Copy verbatim every line from the one containing "Where should I" through the end of the items, both ends included. Omit the pictures from your copy.
* Begin DATA PROVIDED *
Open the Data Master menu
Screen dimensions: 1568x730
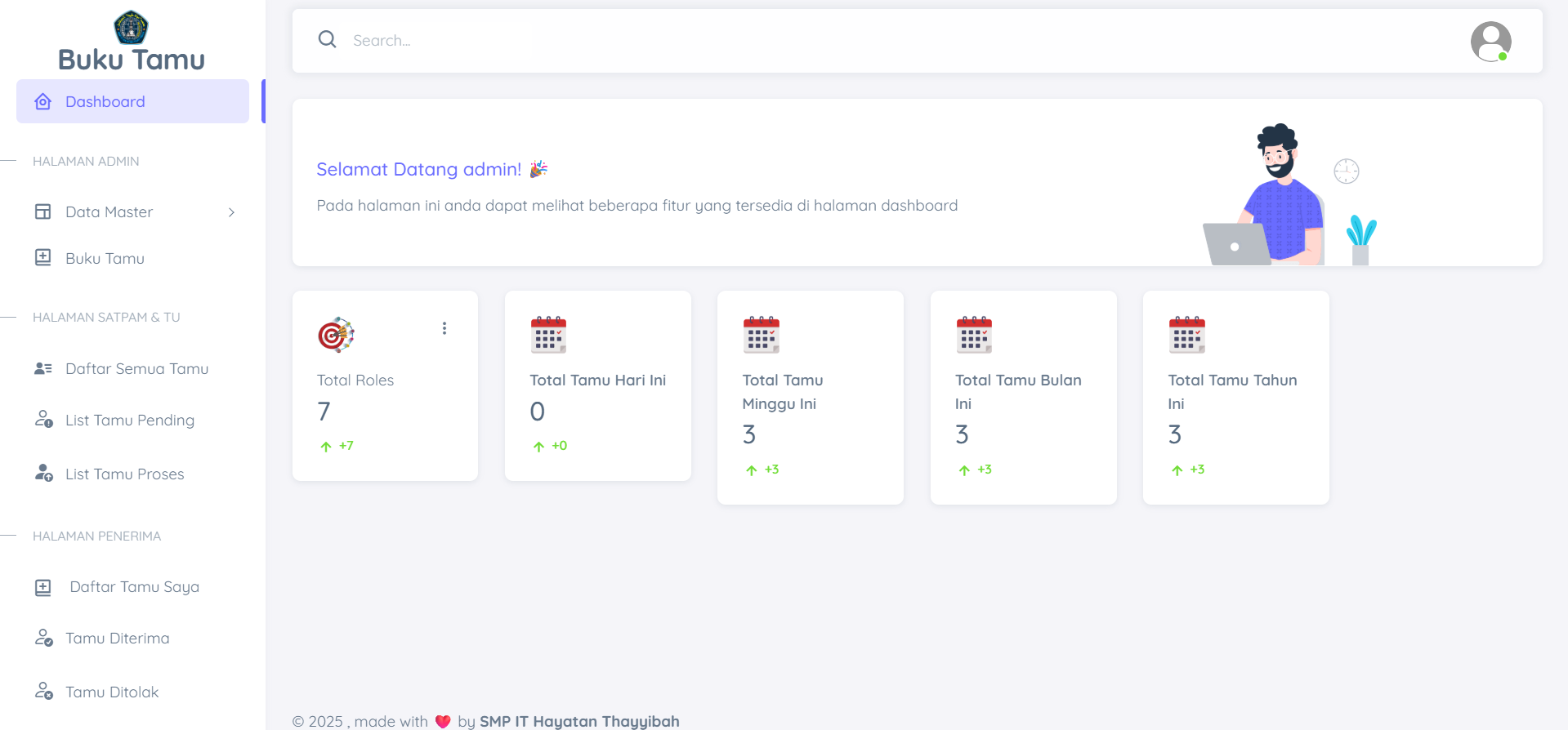pos(109,212)
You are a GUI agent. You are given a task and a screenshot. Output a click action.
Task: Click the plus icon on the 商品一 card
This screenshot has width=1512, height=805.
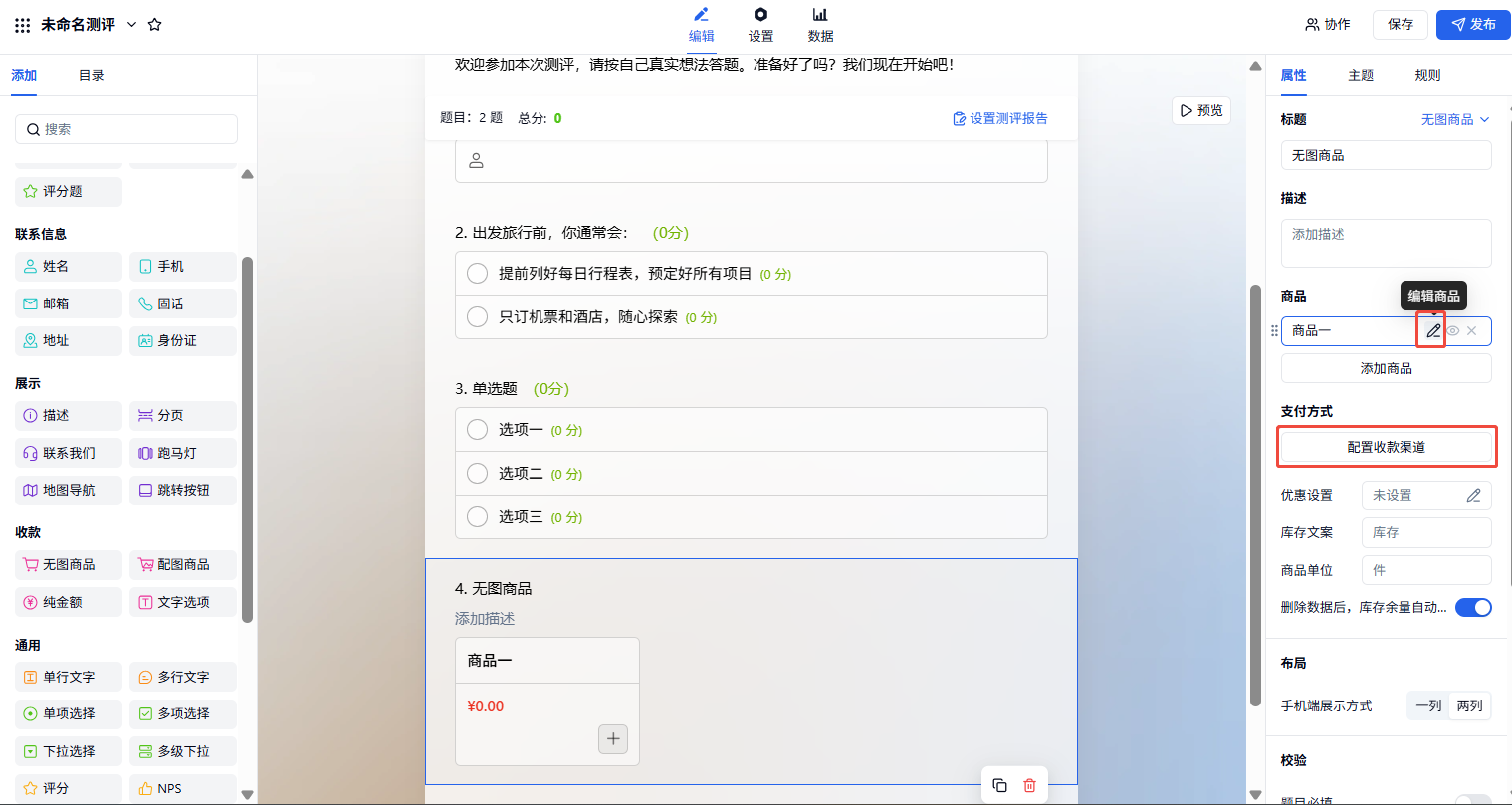[613, 738]
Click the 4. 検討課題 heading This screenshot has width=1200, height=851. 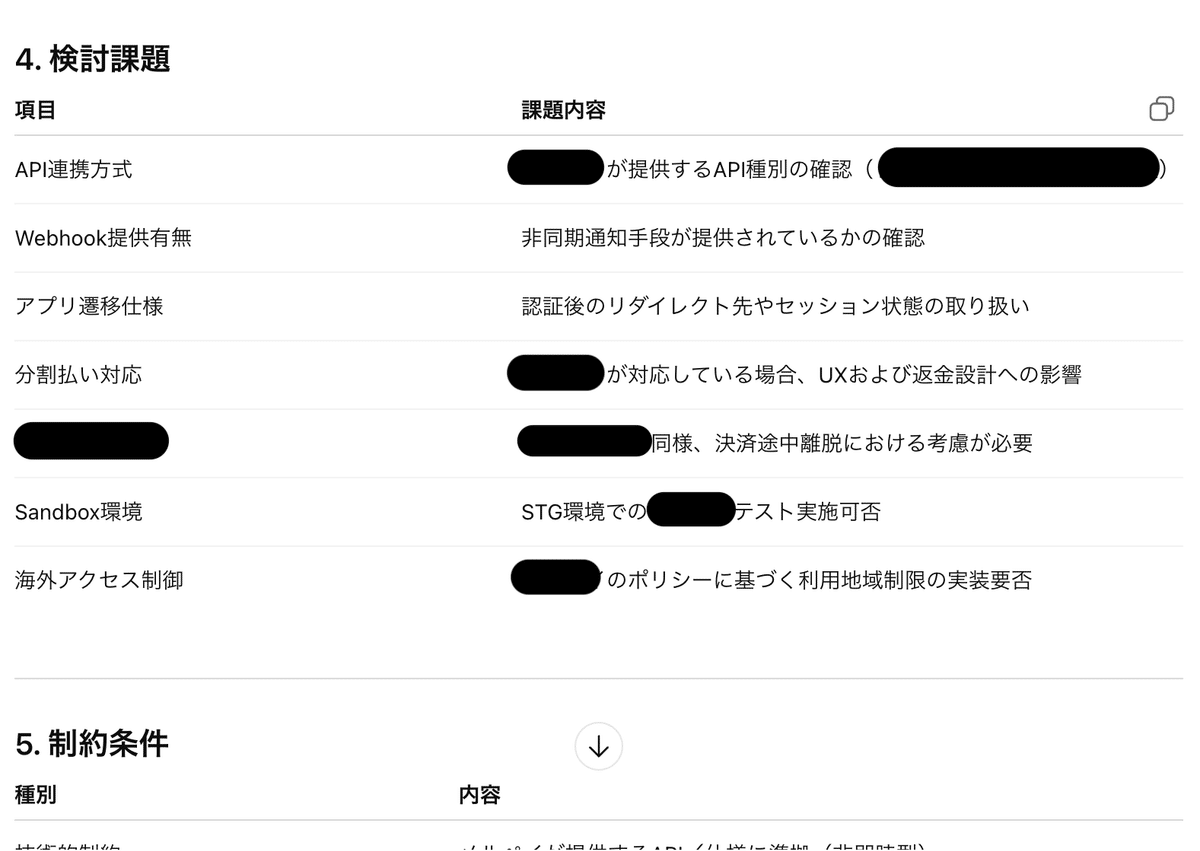(93, 59)
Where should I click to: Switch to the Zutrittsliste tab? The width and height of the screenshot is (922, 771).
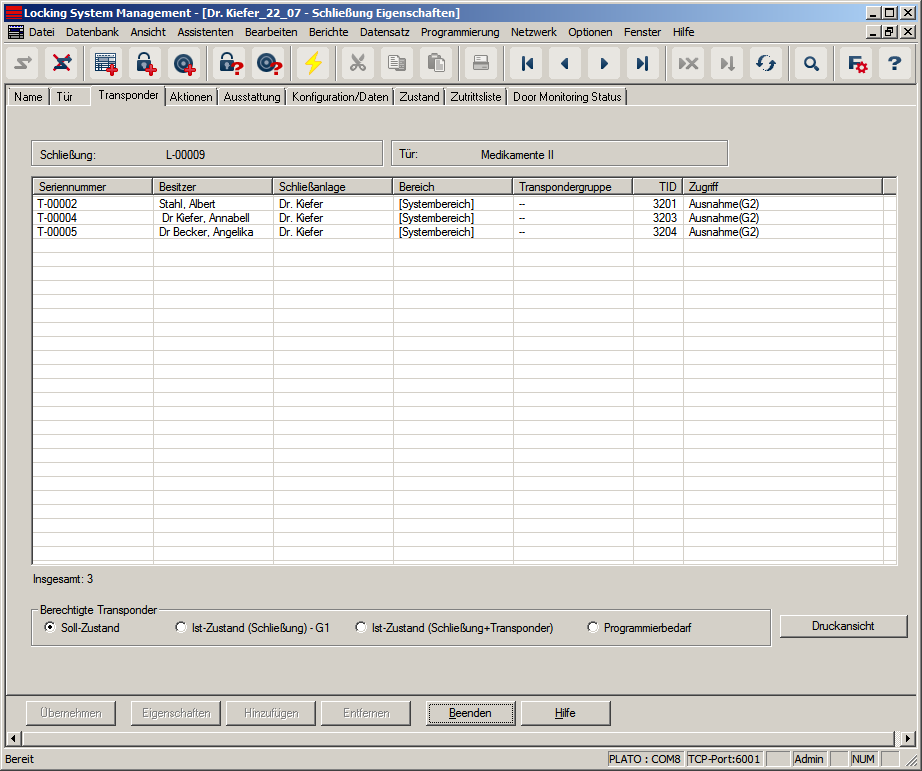[x=475, y=97]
* End DATA PROVIDED *
FULL ANSWER
Where should I click to: Switch to the Zutrittsliste tab? The width and height of the screenshot is (922, 771).
[x=475, y=97]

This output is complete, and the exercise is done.